(Supplied records begins)

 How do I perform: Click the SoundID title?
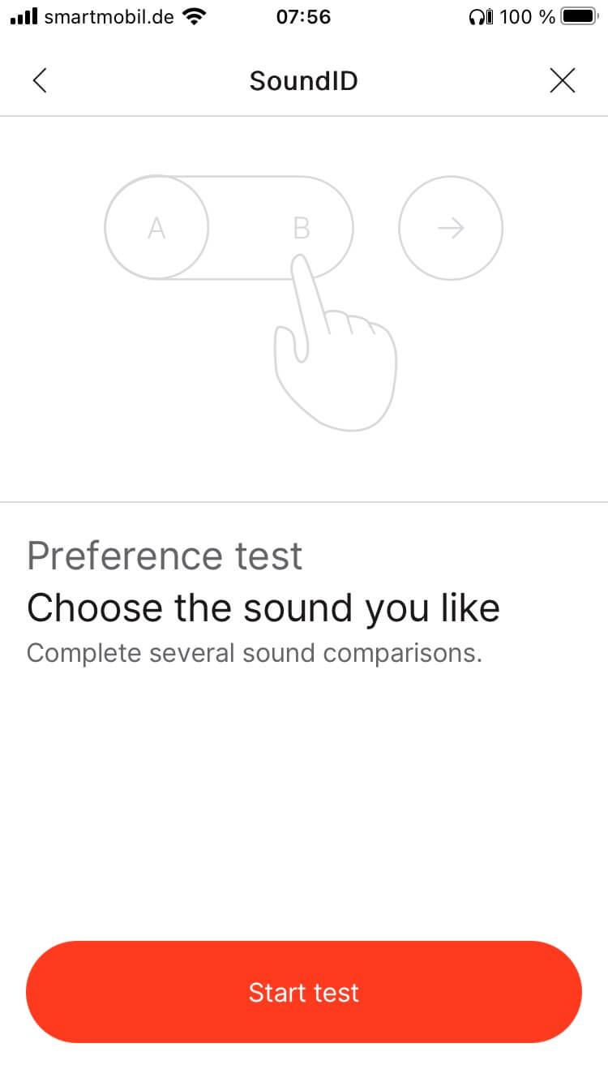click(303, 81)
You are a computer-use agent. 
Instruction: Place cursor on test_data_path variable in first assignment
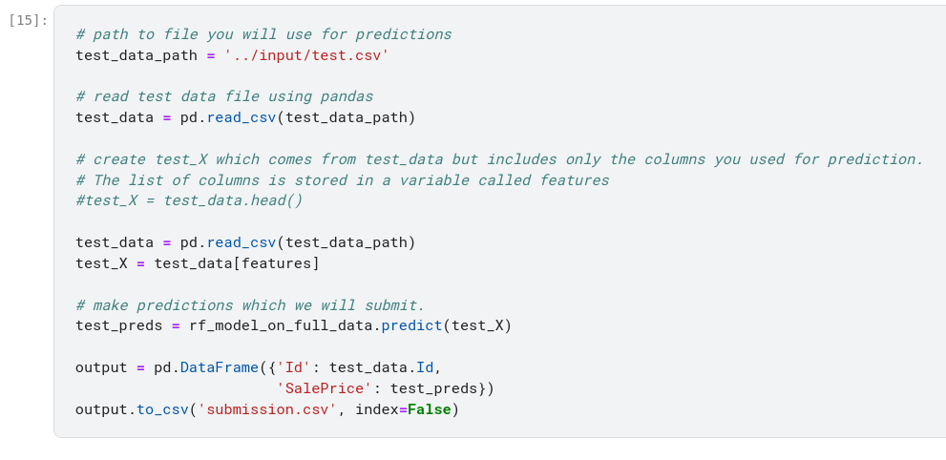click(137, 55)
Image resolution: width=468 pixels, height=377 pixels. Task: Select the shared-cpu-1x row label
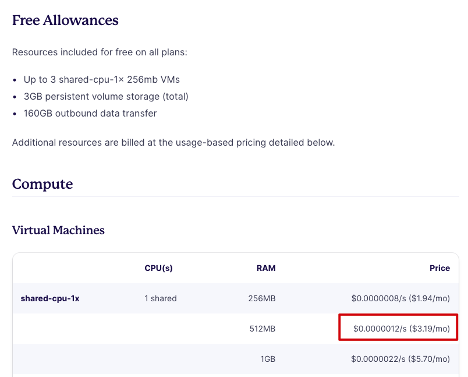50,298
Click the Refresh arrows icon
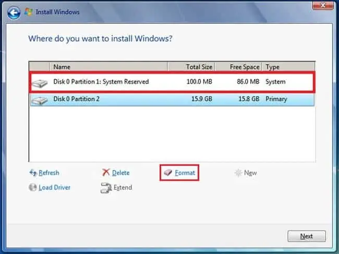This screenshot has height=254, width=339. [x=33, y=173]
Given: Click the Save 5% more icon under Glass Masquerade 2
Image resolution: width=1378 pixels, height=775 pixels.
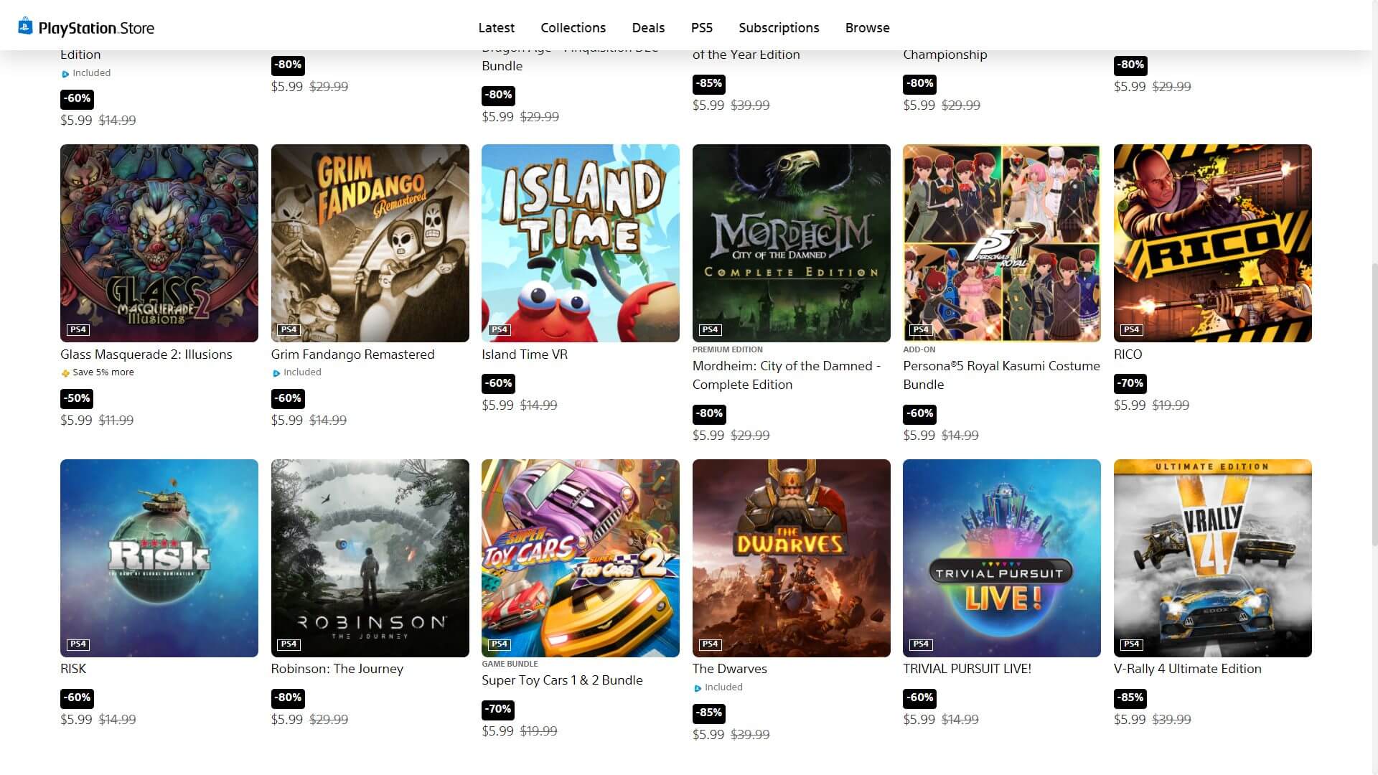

(Supplied records ends)
(Supplied records begins)

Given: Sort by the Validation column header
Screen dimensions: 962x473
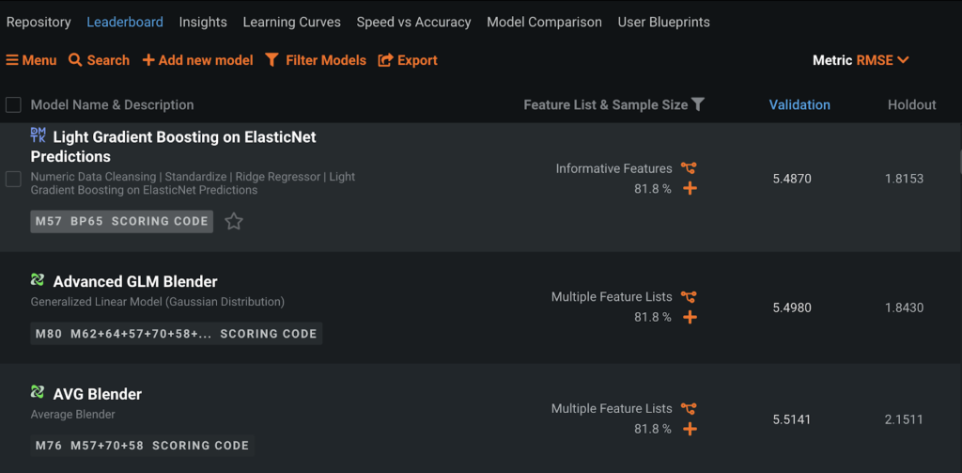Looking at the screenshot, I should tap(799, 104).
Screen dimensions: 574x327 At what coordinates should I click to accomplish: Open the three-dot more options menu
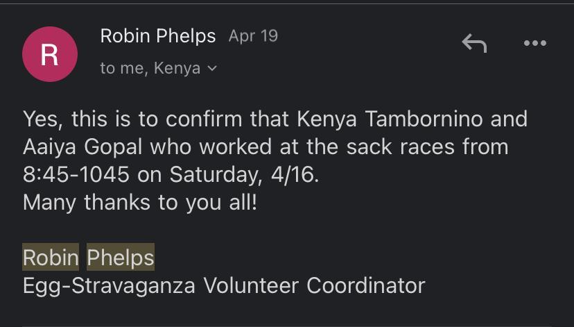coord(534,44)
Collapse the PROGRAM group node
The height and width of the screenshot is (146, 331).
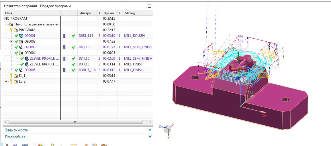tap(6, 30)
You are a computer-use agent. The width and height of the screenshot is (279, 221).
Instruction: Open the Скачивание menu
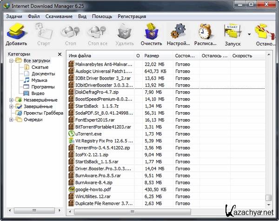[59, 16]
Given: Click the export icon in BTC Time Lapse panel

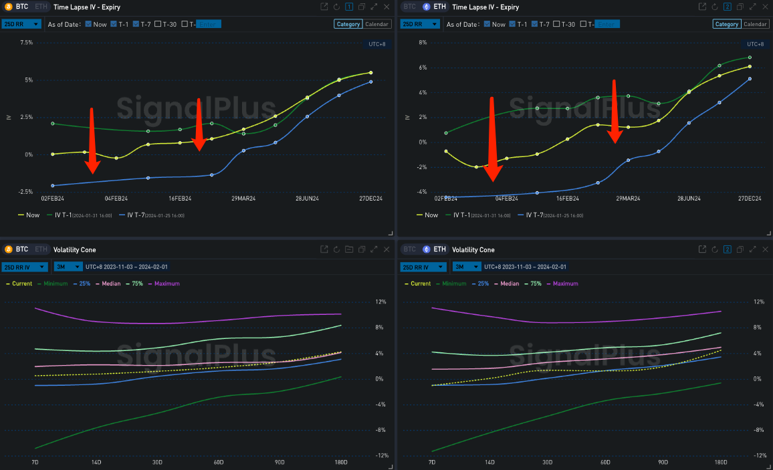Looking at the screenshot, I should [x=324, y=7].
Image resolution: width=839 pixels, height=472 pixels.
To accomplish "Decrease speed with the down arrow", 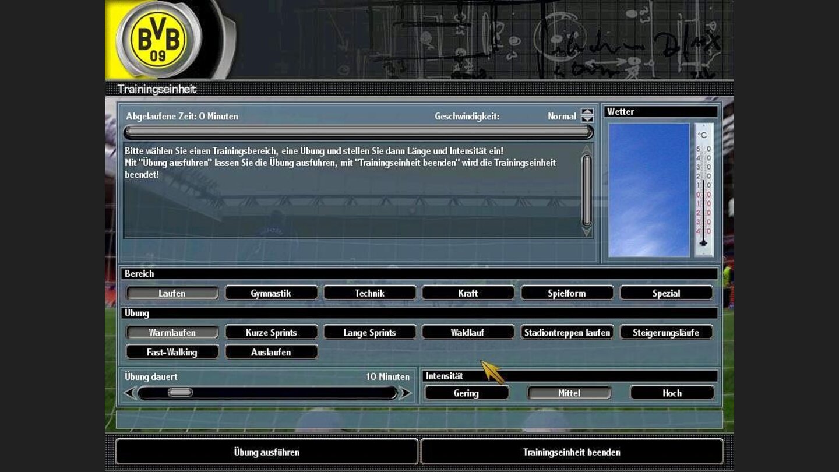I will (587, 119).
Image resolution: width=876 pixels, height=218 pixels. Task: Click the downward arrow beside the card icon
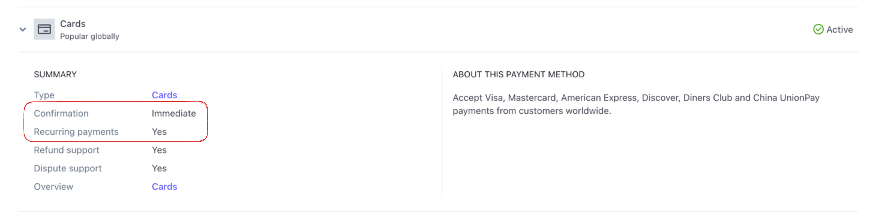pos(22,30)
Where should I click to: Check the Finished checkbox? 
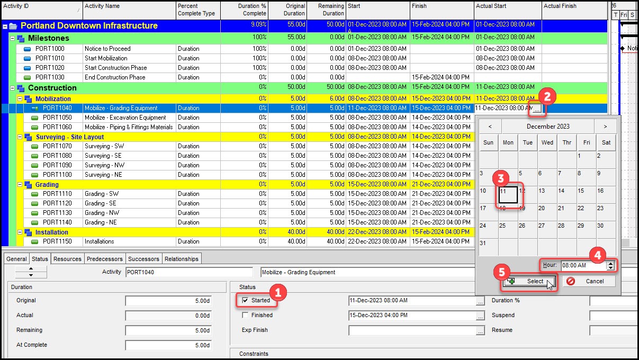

(Supplied records ends)

What you will do —
For this exercise, copy each line from the listing above that has the word "agent".

Final answer —
You are a computer-use agent. 
You are a computer-use agent. The width and height of the screenshot is (279, 221).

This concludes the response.